Prospect, which represents some 2,000 of Qinetiq's UK staff - whom it describes as "specialists" - says that a strike ballot gave a result of 72 per cent in favour of strike action after management announced a pay freeze for 2009. The union had already said its members were "outraged" after 400 British job losses were announced last month.

Now, according to union bosses, British Qinetiq staff may refuse to work overtime and may also "withdraw goodwill".

“We will finalise our plan of action following a meeting of all QinetiQ unions on June 8," says Prospect chief David Luxton. "Our overriding focus will be to persuade the company that there needs to be a genuine dialogue on the way forward if we are to avoid disruption to the work of the company in the coming months."

Qinetiq's management are unlikely to be overly concerned about industrial action in the UK part of the business, which has consistently lost money since the company was created. As UK National Audit Office analysis has made clear, it is profits from American companies purchased with private-equity cash during Qinetiq's formation which support the 7,000 former MoD employees in Britain.

The ex-civil-servants were privatised because UK defence research spending has fallen massively since the early 1990s, meaning that the MoD could no longer afford its sprawling Defence Evaluation and Research Agency (DERA).

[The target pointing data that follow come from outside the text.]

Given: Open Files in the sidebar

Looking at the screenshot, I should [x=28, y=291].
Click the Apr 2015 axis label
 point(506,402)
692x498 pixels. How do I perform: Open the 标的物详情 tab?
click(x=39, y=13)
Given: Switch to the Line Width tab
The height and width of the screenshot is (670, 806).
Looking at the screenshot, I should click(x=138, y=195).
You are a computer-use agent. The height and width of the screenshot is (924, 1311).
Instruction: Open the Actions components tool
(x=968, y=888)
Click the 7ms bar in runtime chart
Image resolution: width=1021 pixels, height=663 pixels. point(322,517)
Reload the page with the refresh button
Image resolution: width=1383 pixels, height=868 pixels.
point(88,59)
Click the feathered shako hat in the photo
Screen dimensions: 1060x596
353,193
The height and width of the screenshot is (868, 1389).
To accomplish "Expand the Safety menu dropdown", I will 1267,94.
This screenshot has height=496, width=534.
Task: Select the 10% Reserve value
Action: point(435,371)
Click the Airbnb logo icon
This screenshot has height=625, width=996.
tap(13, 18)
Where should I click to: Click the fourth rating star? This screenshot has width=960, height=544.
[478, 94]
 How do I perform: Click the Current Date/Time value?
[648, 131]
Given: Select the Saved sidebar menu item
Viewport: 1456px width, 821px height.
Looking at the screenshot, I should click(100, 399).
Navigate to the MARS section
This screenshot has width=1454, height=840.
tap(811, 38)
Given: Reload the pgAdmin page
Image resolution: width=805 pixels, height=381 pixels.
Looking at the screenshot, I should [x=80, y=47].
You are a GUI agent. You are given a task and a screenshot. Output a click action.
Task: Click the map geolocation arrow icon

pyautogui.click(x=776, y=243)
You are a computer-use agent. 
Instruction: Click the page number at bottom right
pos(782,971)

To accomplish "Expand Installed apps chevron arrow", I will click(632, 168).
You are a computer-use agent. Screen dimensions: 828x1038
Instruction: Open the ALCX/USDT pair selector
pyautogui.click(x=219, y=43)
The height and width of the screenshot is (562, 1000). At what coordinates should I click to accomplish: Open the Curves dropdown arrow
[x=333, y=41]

Possibly Prospect's former-DERA members here in the UK can diversify into non-defence work, or win overseas orders. This is the Qinetiq management's stated plan for them. But if they can't, a lot of the Brits at Qinetiq are dreaming if they think they'll be kept on for long. Their numbers are being steadily whittled down already, with at least a tenth of the UK workforce let go in just the last couple of years and the underwater-systems business in Dorset sold off - with another 220 people - just last month.